# What you have to do:
Please write out each entry that follows, keeping it exactly the same.

# Data for this exercise:
——————
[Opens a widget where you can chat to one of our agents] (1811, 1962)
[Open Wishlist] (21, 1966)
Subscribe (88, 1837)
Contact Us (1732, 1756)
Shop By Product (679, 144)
——————
# The answer:
[Opens a widget where you can chat to one of our agents] (1811, 1962)
[Open Wishlist] (21, 1966)
Subscribe (88, 1837)
Contact Us (1732, 1756)
Shop By Product (679, 144)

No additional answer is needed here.